登录查看更多内容

Extract Tables From PDFs With tabula-py

Chonghua Yin

Climate Scientist | Data Scientist | Developer

发布日期: 2020年9月15日

It is not uncommon for us to need to extract tabular data from a PDF. For small PDFs with minimal data, it's fairly straightforward to extract the data manually by simply copying and pasting the data you need. However, when the tabular data is quite big and the rows are quite long in the PDF, or the numerical values come with double precision, or you have to extract tables from a directory instead of a single file, it is definitely not a job to be done manually.

The PDF format has no internal representation of a table structure (unlike html or other markup languages where tables and their internal structure are well defined), which makes it difficult to extract tables for analysis. That is, the data inside a PDF is designed for human consumptions (reading), not for computers (analysis). Sadly, a lot of open data is stored in PDFs, which was not designed for tabular data in the first place! The best advice about parsing PDFs is don't do it unless you have to. When have to scrape the spreadsheet data in a PDF, the best advice is: don’t do it. According to my own experience: Do not hesitate to call the authors. In most of time, they are very friendly, and you may be lucky enough to get the raw data directly.

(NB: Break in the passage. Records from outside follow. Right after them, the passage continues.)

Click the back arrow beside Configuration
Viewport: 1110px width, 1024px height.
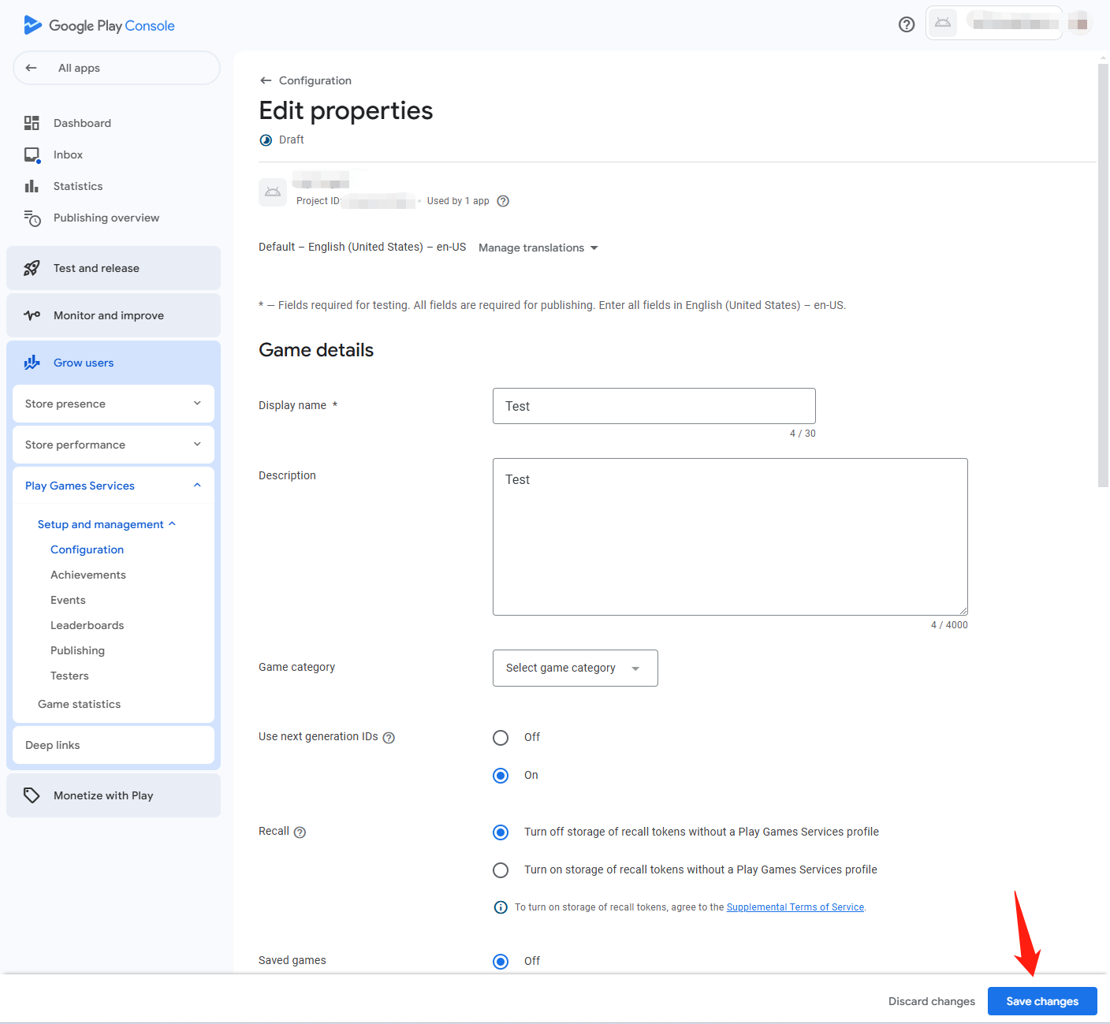click(x=266, y=80)
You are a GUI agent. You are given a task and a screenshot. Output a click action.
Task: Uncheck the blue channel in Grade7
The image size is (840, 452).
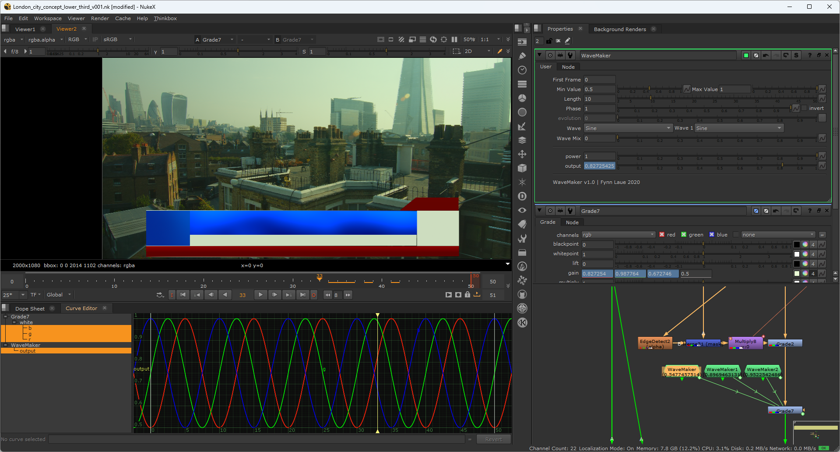tap(712, 235)
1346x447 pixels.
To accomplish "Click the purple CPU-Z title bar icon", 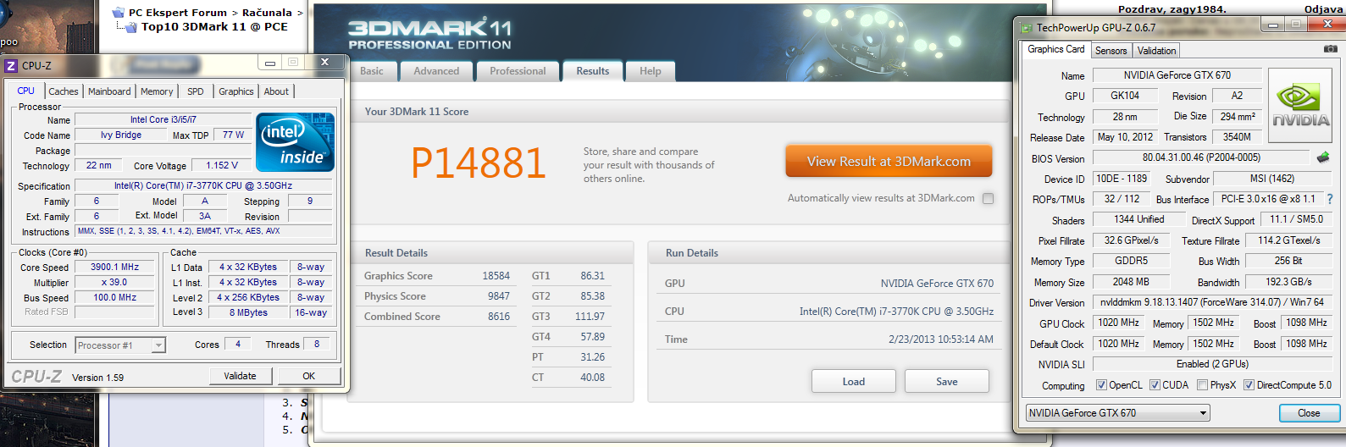I will pos(11,65).
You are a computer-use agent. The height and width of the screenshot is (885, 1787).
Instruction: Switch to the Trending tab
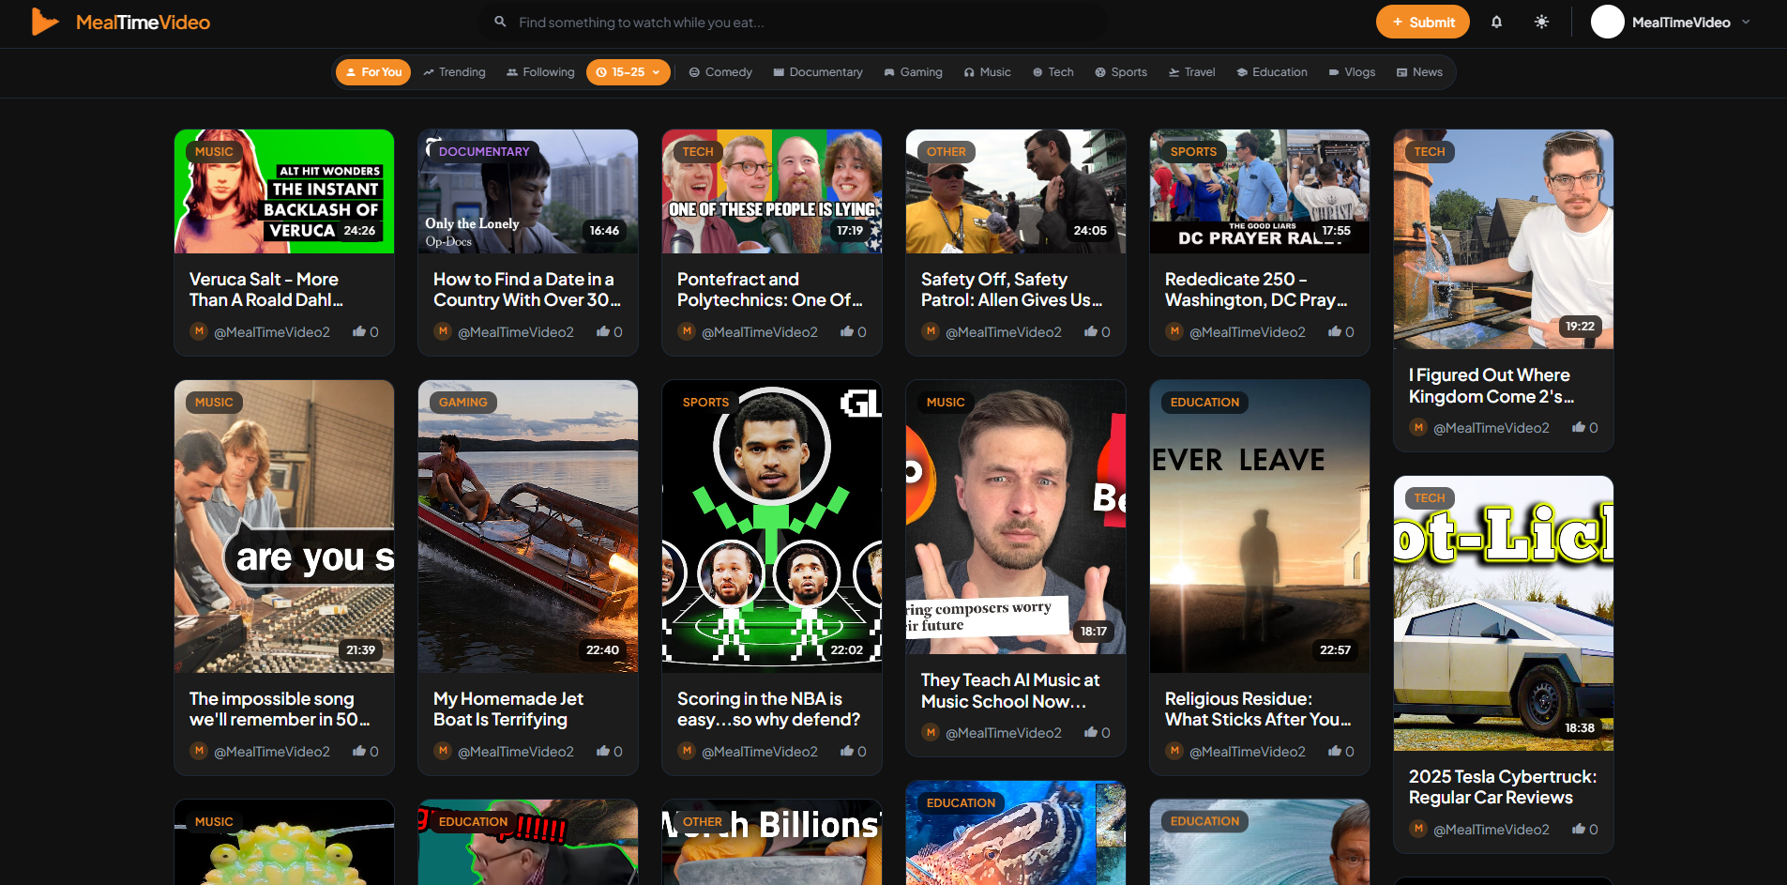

While there are a number of different python packages for extracting tabular information from pdf documents, such as pdftables and Camelot, only tabula-py basically satisfied our requirements.

In this tutorial, we will not go through all ways of scraping tables from PDFs with Python. We will only give a shot to tabula-py, as I successfully used it to scrape tables from PDFs, recently. tabula-py is a simple Python wrapper of tabula-java and it enables you to extract table into DataFrame or JSON with Python. With it, you also can extract tables from PDF into CSV, TSV or JSON file. Note, this options will only work for PDFs that are typed – not scanned-in images. (If you can click and drag to select text in your table in a PDF viewer, then your PDF is text-based) .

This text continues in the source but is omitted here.